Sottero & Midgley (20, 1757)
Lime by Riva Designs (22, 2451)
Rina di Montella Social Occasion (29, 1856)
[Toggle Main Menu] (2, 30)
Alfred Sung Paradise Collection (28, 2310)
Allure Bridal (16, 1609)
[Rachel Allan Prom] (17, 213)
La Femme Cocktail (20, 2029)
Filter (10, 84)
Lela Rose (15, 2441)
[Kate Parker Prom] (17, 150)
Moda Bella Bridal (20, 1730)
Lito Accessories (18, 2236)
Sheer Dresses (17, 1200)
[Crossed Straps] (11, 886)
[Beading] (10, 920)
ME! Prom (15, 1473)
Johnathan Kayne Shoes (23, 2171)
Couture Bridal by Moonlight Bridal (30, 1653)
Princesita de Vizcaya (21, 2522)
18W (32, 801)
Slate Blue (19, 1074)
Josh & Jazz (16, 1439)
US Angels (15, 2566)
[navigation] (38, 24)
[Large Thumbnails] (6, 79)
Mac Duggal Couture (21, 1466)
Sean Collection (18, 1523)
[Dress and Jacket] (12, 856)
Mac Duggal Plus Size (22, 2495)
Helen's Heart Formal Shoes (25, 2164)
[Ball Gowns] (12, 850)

**INSTRUCTIONS FOR THE TASK**
Among the entries above, locate the lines containing "18W (32, 801)" and "Mac Duggal Plus Size (22, 2495)", and transcribe exactly those two lines and all lines between.

**EXERCISE SOLUTION**
18W (32, 801)
Slate Blue (19, 1074)
Josh & Jazz (16, 1439)
US Angels (15, 2566)
[navigation] (38, 24)
[Large Thumbnails] (6, 79)
Mac Duggal Couture (21, 1466)
Sean Collection (18, 1523)
[Dress and Jacket] (12, 856)
Mac Duggal Plus Size (22, 2495)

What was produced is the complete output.